Repeat the listing below word for word, starting at its first line and ending with the line that contains "The height and".

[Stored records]
>> START
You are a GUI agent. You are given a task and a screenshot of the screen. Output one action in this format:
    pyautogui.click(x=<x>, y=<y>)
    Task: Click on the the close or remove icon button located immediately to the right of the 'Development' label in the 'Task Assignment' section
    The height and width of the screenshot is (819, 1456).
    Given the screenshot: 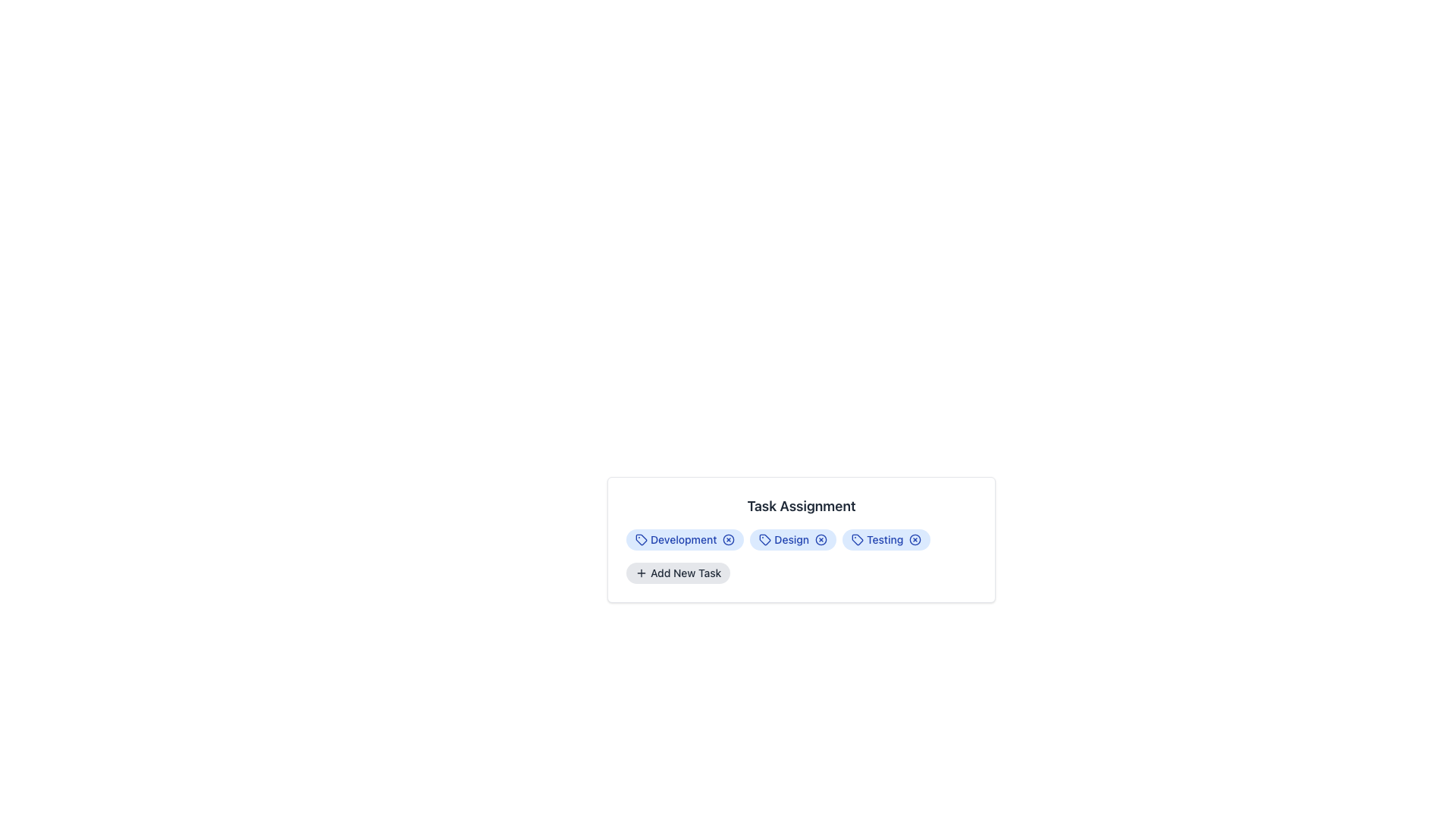 What is the action you would take?
    pyautogui.click(x=729, y=539)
>> END
● CORRECT RESPONSE
You are a GUI agent. You are given a task and a screenshot of the screen. Output one action in this format:
    pyautogui.click(x=<x>, y=<y>)
    Task: Click on the the close or remove icon button located immediately to the right of the 'Development' label in the 'Task Assignment' section
    The height and width of the screenshot is (819, 1456).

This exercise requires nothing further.